Activity
Exactly as written, set down the lines from the top of the entries through the line bearing "Manymanuals.fr (48, 2541)", with every picture left out.

[Saved data entries]
○ ○ ○
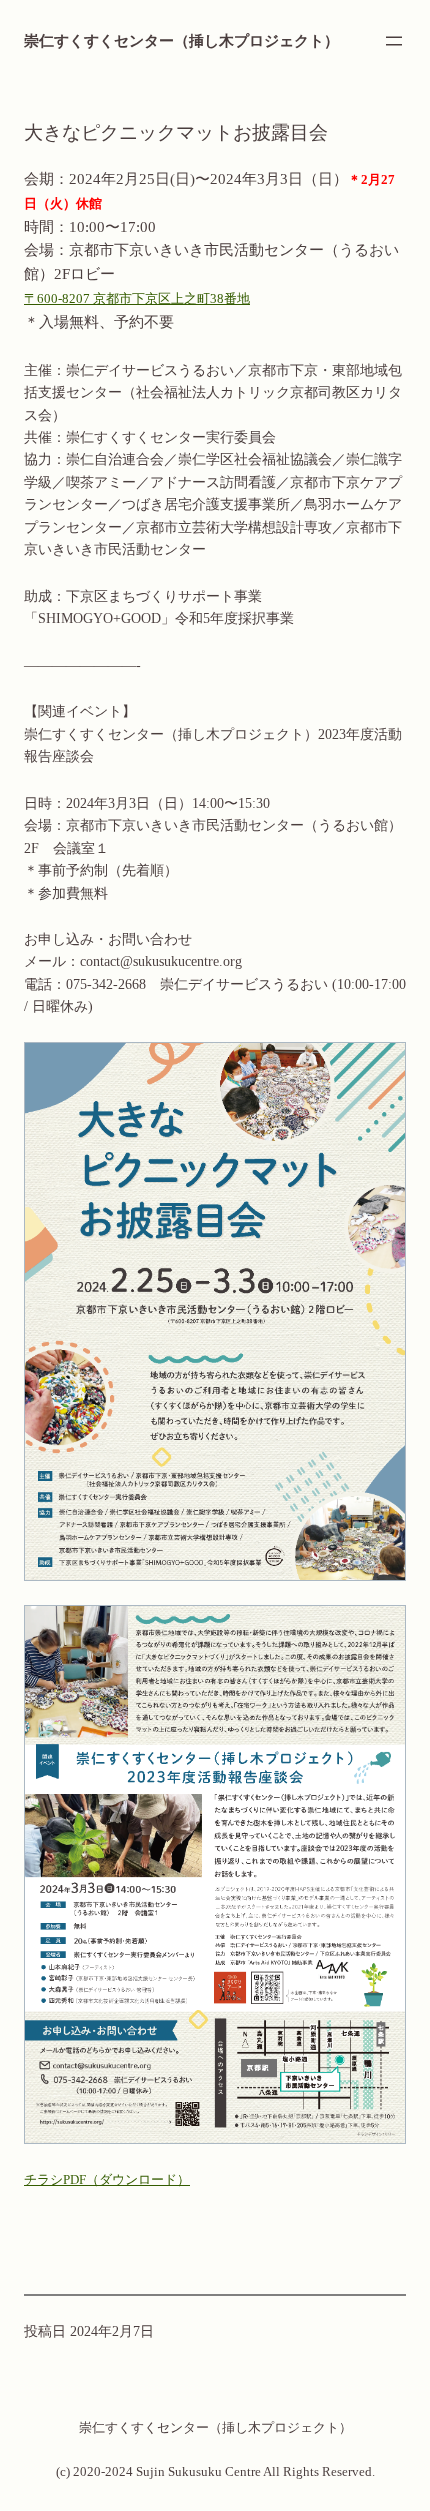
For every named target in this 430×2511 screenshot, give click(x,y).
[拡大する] (380, 1068)
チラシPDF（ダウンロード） (107, 2180)
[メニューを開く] (394, 41)
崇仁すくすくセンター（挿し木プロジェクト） (181, 40)
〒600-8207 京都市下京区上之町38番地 (137, 298)
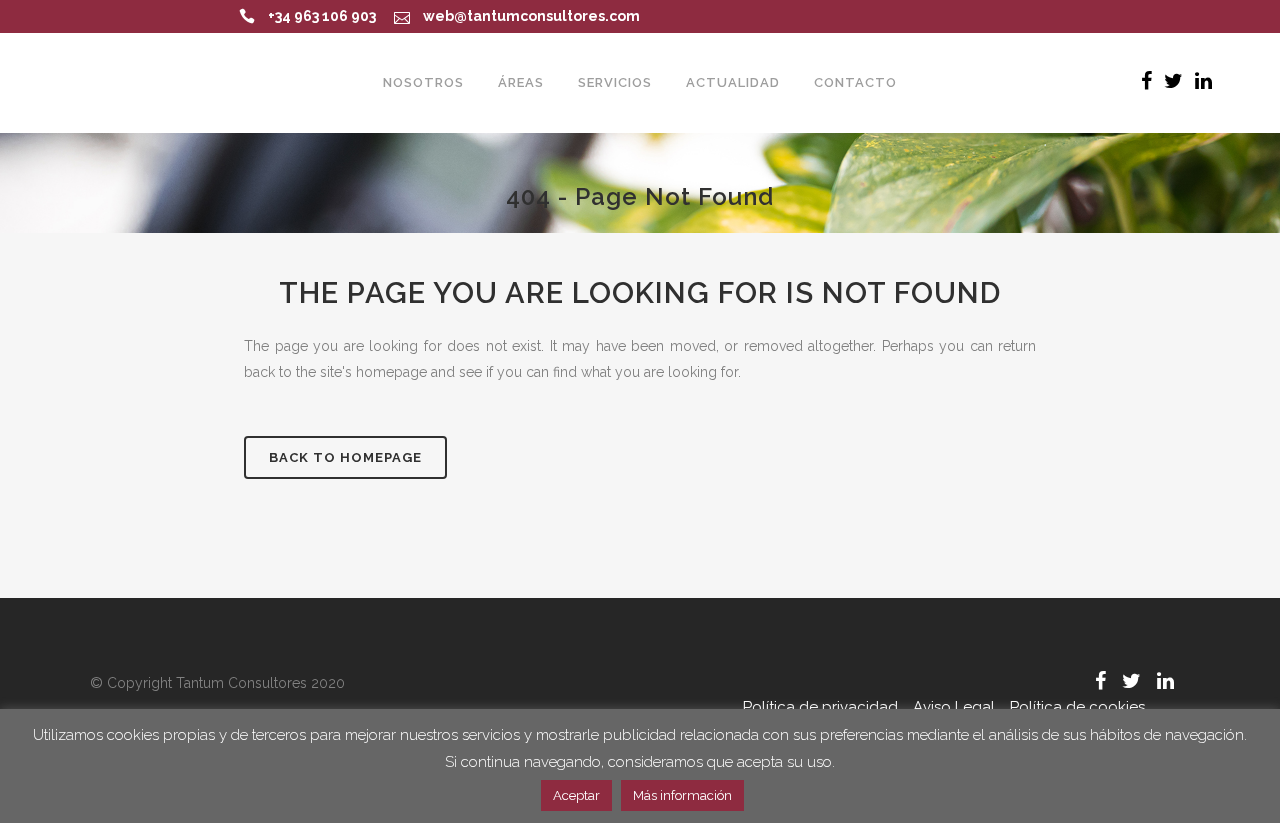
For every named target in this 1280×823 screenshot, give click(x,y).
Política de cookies (1077, 707)
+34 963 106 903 (322, 16)
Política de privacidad (820, 707)
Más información (682, 795)
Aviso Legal (954, 707)
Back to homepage (345, 457)
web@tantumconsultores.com (531, 16)
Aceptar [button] (576, 795)
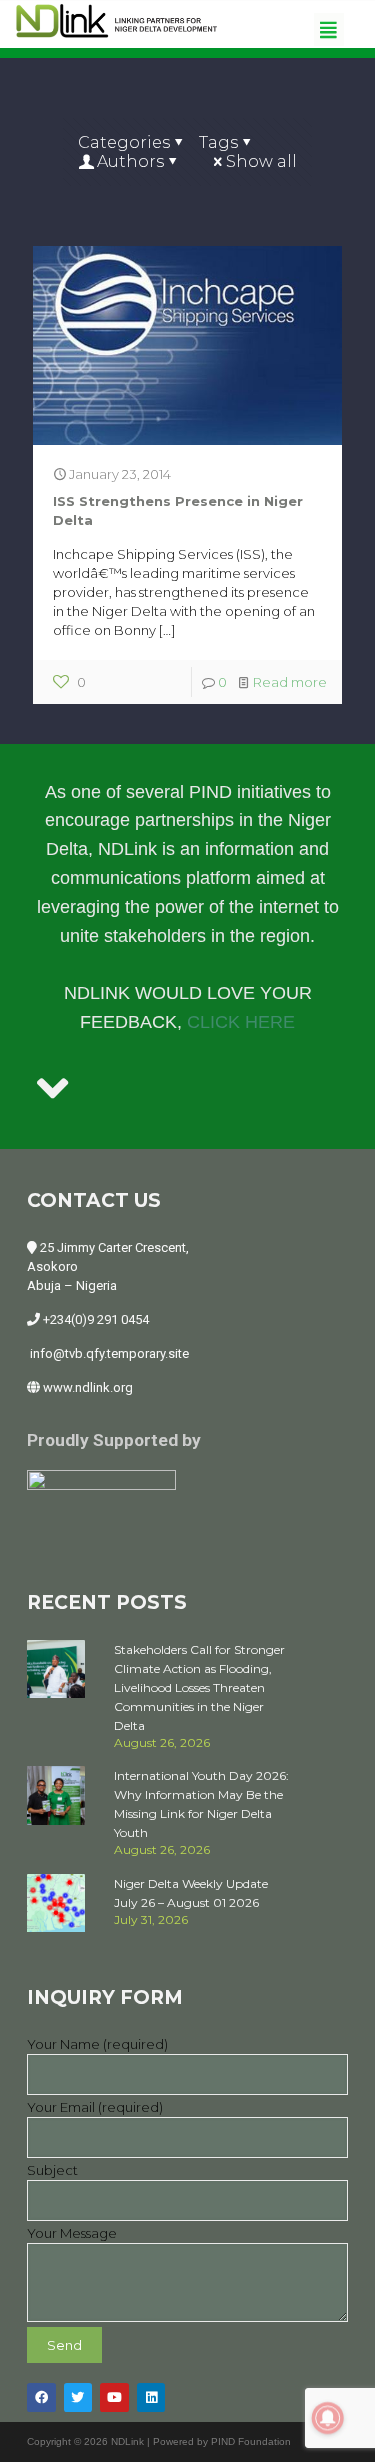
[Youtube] (114, 2397)
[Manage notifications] (328, 2418)
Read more (290, 682)
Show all (261, 161)
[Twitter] (78, 2397)
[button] (329, 29)
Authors (130, 161)
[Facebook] (41, 2397)
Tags (218, 142)
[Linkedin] (151, 2397)
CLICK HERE (241, 1022)
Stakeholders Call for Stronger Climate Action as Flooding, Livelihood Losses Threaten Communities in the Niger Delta (199, 1687)
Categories (124, 142)
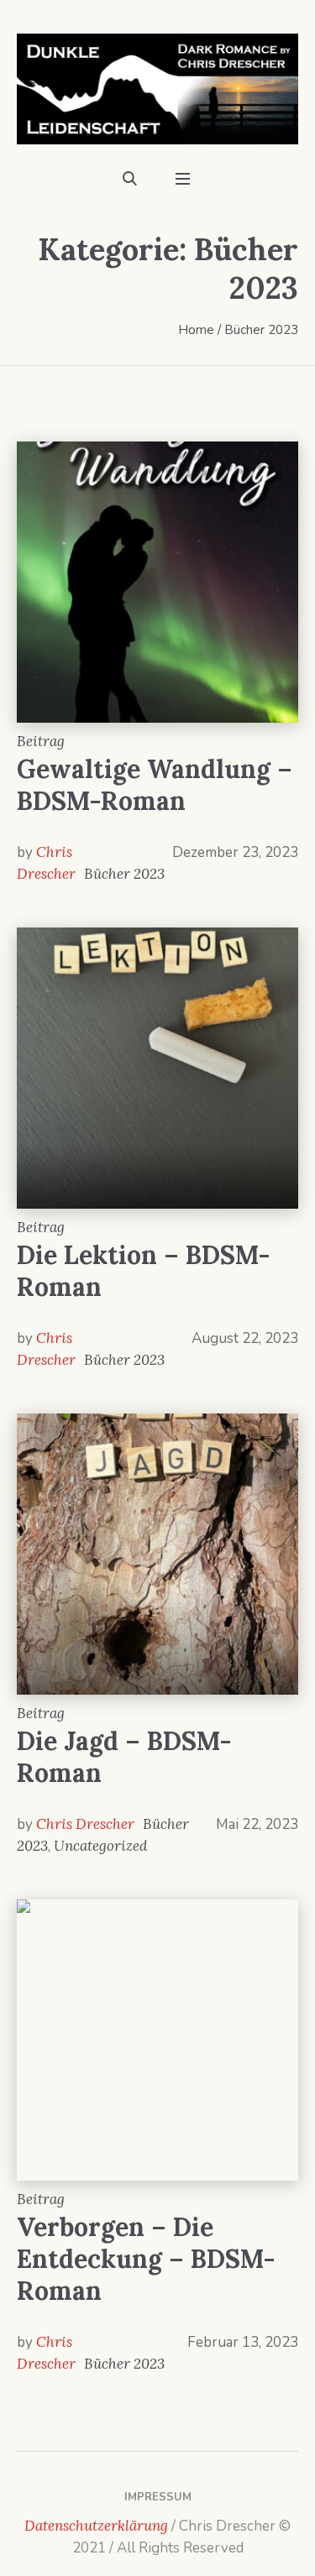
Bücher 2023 (124, 874)
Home (196, 329)
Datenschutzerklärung (96, 2525)
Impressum (158, 2497)
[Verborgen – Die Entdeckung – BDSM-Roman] (157, 2040)
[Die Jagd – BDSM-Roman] (157, 1554)
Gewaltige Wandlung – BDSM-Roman (154, 785)
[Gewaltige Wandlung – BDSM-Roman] (157, 582)
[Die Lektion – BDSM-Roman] (157, 1068)
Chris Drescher (85, 1824)
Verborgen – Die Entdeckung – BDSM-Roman (146, 2259)
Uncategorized (100, 1846)
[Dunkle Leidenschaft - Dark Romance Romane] (157, 89)
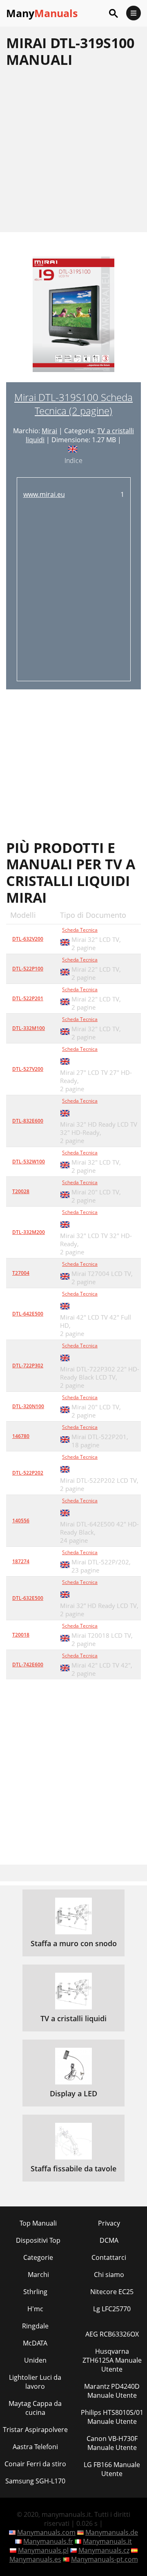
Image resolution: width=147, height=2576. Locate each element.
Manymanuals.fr (48, 2541)
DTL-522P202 (27, 1472)
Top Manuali (38, 2223)
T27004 (20, 1272)
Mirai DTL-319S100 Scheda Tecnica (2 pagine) (73, 403)
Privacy (109, 2223)
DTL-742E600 (27, 1664)
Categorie (38, 2257)
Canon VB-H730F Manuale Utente (112, 2443)
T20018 (20, 1634)
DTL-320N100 (28, 1406)
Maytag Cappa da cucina (35, 2408)
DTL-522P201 (27, 998)
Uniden (35, 2360)
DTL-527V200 (27, 1068)
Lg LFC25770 (112, 2308)
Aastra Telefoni (35, 2446)
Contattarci (108, 2257)
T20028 (20, 1191)
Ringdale (35, 2325)
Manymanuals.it (107, 2541)
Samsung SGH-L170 (35, 2480)
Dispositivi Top (38, 2240)
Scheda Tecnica (80, 929)
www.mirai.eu (44, 494)
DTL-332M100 (28, 1028)
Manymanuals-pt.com (104, 2559)
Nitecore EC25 (112, 2291)
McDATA (35, 2343)
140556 (20, 1520)
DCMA (109, 2240)
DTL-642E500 (27, 1313)
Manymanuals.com (46, 2532)
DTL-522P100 (27, 968)
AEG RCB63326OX (112, 2334)
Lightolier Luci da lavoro (35, 2382)
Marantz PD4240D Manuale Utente (112, 2391)
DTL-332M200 (28, 1232)
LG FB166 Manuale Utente (112, 2469)
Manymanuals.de (111, 2532)
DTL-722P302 (27, 1365)
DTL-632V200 (27, 938)
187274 (20, 1561)
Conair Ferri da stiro (35, 2463)
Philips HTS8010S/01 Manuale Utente (112, 2417)
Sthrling (35, 2291)
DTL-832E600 (27, 1120)
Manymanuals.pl (43, 2550)
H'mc (35, 2308)
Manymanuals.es (35, 2559)
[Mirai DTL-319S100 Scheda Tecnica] (73, 319)
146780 (20, 1436)
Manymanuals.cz (103, 2550)
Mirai (49, 430)
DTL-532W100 (28, 1161)
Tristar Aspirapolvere (35, 2429)
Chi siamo (109, 2274)
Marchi (38, 2274)
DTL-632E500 (27, 1598)
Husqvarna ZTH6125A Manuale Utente (112, 2360)
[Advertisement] (73, 149)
○ ○ ○
Output of the task
For every named target in this 430×2511 screenshot, give click(x,y).
[拡大する] (380, 1068)
チラシPDF（ダウンロード） (107, 2180)
[メニューを開く] (394, 41)
崇仁すくすくセンター（挿し木プロジェクト） (181, 40)
〒600-8207 京都市下京区上之町38番地 (137, 298)
For every named target in this 1280×823 screenshot, give click(x,y).
Política de cookies (1077, 707)
+34 963 106 903 (322, 16)
Política de privacidad (820, 707)
Más información (682, 795)
Aviso Legal (954, 707)
Back to homepage (345, 457)
web@tantumconsultores.com (531, 16)
Aceptar [button] (576, 795)
[Youtube] (114, 2397)
[Manage notifications] (328, 2418)
Read more (290, 682)
Show all (261, 161)
[Twitter] (78, 2397)
[button] (329, 29)
Authors (130, 161)
[Facebook] (41, 2397)
Tags (218, 142)
[Linkedin] (151, 2397)
CLICK HERE (241, 1022)
Stakeholders Call for Stronger Climate Action as Flooding, Livelihood Losses Threaten Communities in the Niger Delta (199, 1687)
Categories (124, 142)
Bücher 2023 (124, 874)
Home (196, 329)
Datenschutzerklärung (96, 2525)
Impressum (158, 2497)
[Verborgen – Die Entdeckung – BDSM-Roman] (157, 2040)
[Die Jagd – BDSM-Roman] (157, 1554)
Gewaltige Wandlung – BDSM-Roman (154, 785)
[Gewaltige Wandlung – BDSM-Roman] (157, 582)
[Die Lektion – BDSM-Roman] (157, 1068)
Chris Drescher (85, 1824)
Verborgen – Die Entdeckung – BDSM-Roman (146, 2259)
Uncategorized (100, 1846)
[Dunkle Leidenschaft - Dark Romance Romane] (157, 89)
Image resolution: width=147, height=2576. Locate each element.
Manymanuals.fr (48, 2541)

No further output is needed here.